Eres un signo que funciona mucho desde la cabeza. Analizas, estructuras, conceptualizas. Y eso te ha servido de mucho en la vida, no te voy a decir que no. Pero hay cosas que no se entienden antes de vivirlas. Hay transformaciones que no se pueden gestionar desde la distancia. Hay meses, como este, en que la vida te pide que bajes de la cabeza al cuerpo, del concepto a la experiencia, del «ya lo tengo claro» al «no sé qué está pasando y voy a estar con eso un rato».
Plutón retrógrado en tu signo no es una amenaza. Es una invitación. Una invitación a soltar una versión de ti mismo que quizás ya no te sirve aunque te resulte cómoda por conocida.
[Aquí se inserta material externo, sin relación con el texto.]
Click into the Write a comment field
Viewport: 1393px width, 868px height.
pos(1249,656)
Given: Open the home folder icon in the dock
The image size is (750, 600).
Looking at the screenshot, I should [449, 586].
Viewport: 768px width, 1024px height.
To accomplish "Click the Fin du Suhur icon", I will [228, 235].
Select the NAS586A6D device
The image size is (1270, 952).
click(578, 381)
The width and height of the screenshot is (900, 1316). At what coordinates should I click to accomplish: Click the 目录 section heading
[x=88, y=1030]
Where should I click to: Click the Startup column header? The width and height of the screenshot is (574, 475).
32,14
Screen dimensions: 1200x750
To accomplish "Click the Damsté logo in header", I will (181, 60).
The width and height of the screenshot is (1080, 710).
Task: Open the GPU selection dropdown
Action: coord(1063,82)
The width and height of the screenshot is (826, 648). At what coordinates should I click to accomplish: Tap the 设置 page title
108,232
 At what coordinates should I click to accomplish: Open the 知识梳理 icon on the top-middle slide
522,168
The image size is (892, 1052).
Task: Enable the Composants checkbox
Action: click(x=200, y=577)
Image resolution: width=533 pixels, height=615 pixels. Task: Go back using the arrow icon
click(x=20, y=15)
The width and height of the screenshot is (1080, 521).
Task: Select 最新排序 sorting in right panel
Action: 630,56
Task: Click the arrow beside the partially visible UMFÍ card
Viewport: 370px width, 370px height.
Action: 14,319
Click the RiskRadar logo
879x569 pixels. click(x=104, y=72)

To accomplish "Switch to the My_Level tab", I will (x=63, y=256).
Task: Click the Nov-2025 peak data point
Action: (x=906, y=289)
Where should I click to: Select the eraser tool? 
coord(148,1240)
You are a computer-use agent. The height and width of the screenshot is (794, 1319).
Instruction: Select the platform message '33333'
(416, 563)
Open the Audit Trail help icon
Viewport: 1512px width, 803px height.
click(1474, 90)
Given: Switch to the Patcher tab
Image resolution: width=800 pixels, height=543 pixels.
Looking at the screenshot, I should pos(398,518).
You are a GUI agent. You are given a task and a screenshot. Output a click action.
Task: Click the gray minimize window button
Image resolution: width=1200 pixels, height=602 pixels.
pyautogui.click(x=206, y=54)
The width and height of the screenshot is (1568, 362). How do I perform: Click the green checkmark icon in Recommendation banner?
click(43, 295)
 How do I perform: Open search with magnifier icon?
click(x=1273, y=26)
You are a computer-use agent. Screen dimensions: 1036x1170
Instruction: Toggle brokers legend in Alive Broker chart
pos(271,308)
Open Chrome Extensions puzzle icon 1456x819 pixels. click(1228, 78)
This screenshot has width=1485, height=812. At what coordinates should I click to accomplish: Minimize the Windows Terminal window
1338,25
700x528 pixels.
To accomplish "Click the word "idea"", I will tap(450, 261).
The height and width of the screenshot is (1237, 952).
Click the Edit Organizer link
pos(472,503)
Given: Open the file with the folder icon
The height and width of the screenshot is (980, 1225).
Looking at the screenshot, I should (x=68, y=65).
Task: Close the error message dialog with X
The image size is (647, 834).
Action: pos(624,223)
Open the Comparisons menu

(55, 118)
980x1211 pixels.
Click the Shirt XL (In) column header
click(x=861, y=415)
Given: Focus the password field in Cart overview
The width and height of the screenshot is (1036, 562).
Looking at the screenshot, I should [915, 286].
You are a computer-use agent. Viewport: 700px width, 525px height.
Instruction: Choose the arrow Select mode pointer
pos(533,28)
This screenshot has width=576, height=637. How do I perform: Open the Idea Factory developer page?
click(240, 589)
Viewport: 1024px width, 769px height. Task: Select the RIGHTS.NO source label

Y eso da miedo, claro que sí. Soltar lo que eres para dejar espacio a lo que puedes ser siempre da un poco de vértigo. Pero el Acua que llevas dentro sabe que la inmovilidad no es una opción. Siempre lo has sabido.
Este agosto, date permiso para no tener respuestas. Para estar en la pregunta. Para que las personas que te quieren se acerquen sin que tú pongas distancia de manera automática. Para que el descanso sea descanso de verdad y no un cambio de actividad. Para que algo que llevas tiempo sosteniendo solo lo sostengas con ayuda.
Y cuando llegue la Luna Llena del 28, esa noche de finales de agosto con la luna enorme sobre el agua, sal afuera un momento. Mírala. Y pregúntate: ¿qué he dejado ir este mes? ¿Qué me he permitido ver que antes no quería ver?
Las respuestas que encuentres ahí van a valer más que cualquier análisis que hayas hecho en los últimos seis meses.
El cambio que llevas tiempo esperando no viene de fuera. Ya lo sabes, Acua. Siempre lo has sabido.